Provided data →
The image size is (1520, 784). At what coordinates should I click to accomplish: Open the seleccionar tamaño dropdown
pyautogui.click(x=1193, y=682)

* * *

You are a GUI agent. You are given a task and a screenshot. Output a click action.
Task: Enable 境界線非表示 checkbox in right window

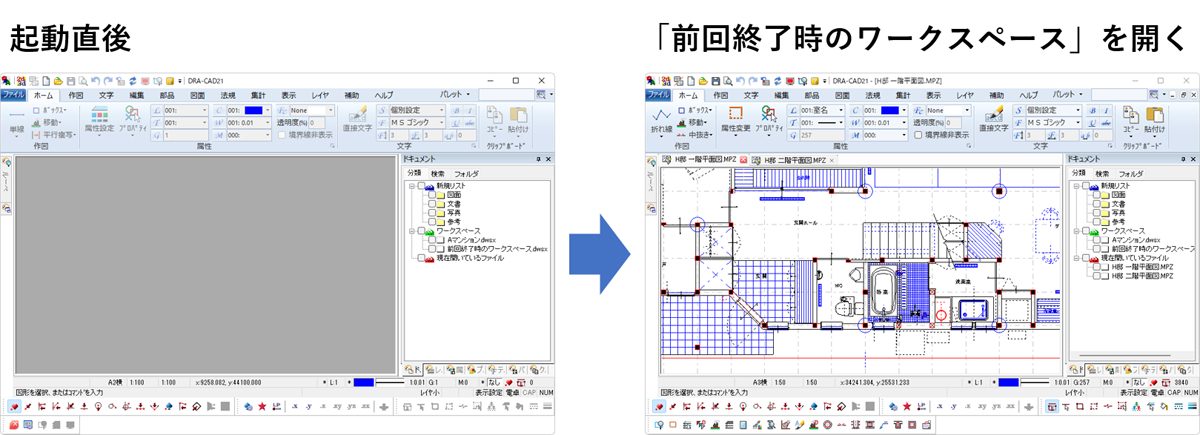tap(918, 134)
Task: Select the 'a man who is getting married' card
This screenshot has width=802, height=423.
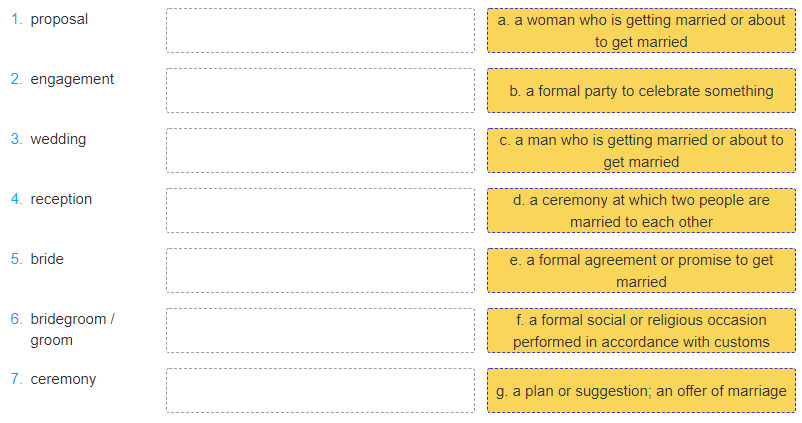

==

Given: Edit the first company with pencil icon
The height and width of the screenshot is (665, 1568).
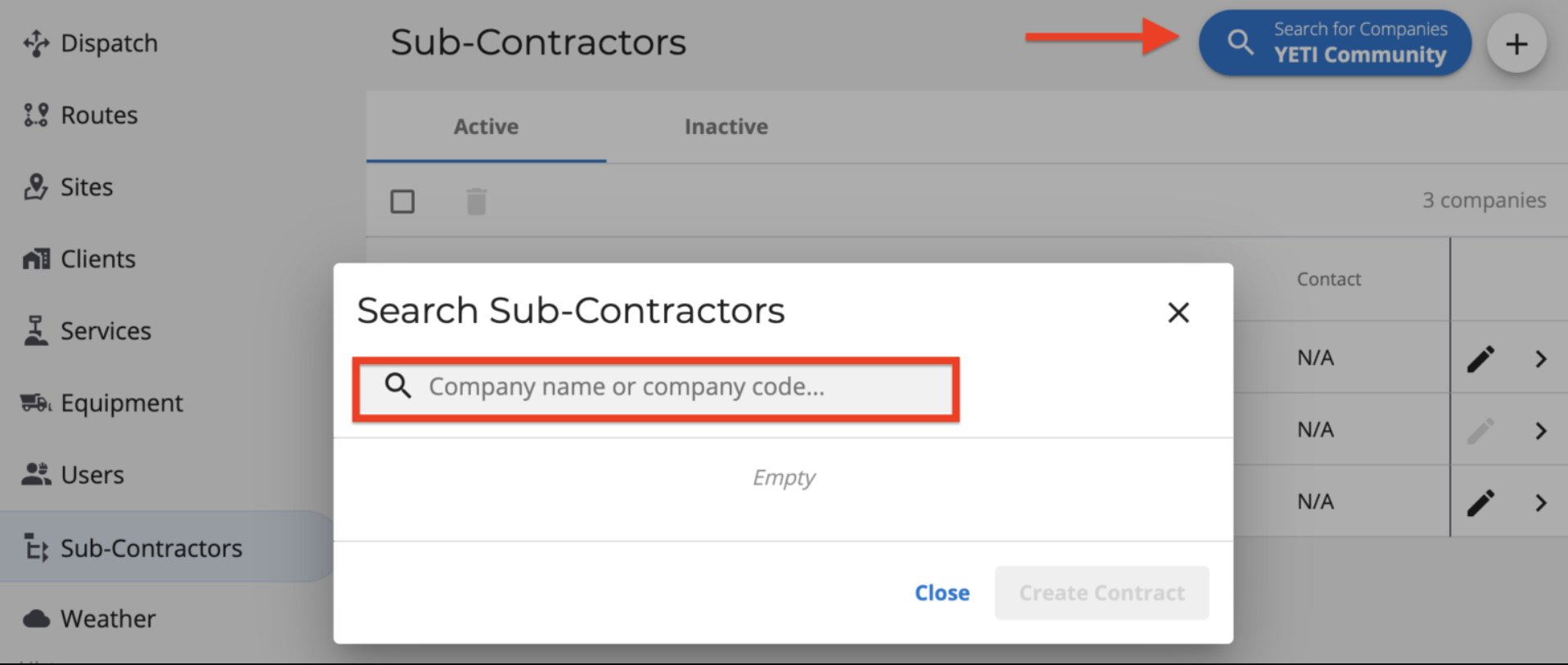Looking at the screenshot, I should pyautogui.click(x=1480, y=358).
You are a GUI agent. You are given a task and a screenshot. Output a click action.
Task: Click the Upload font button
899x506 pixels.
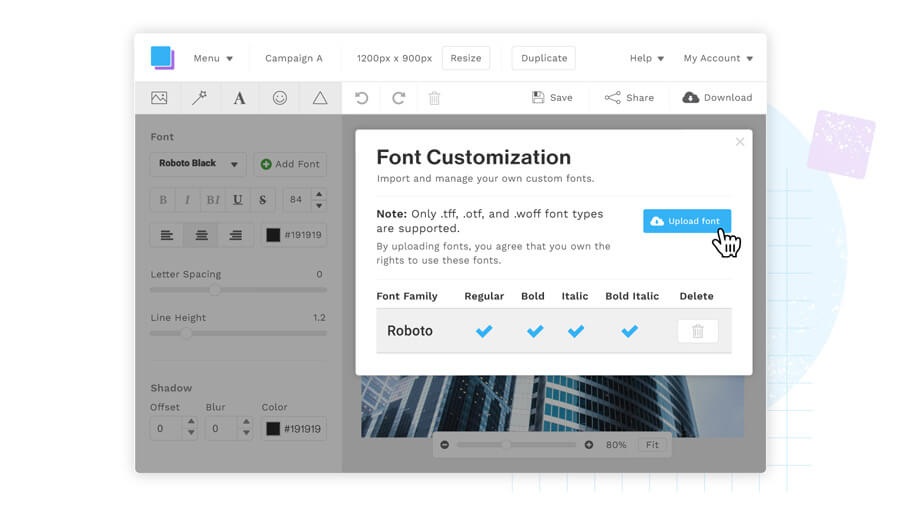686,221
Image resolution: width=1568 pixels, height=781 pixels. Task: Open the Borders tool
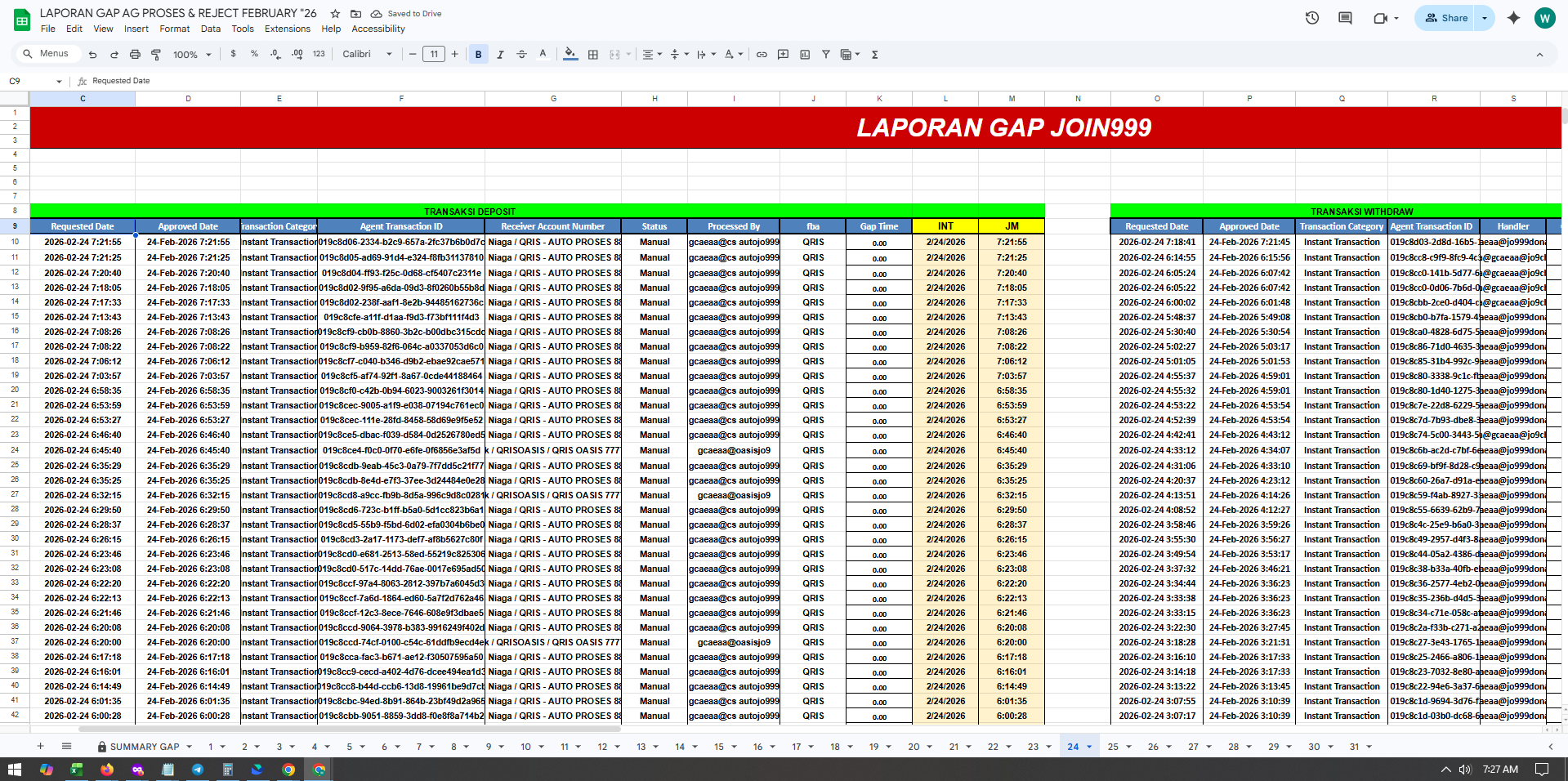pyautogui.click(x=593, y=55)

Problem requirements → Working from the data above, repeat exactly, and only, the lines that begin at the line containing "Task: Enable 境界線非表示 checkbox in right window" and stop after the line containing "This screenshot has width=802, height=423."; pictures are not copied.

Task answer →
Task: Enable 境界線非表示 checkbox in right window

tap(918, 134)
Task: Select the 'a man who is getting married' card
This screenshot has width=802, height=423.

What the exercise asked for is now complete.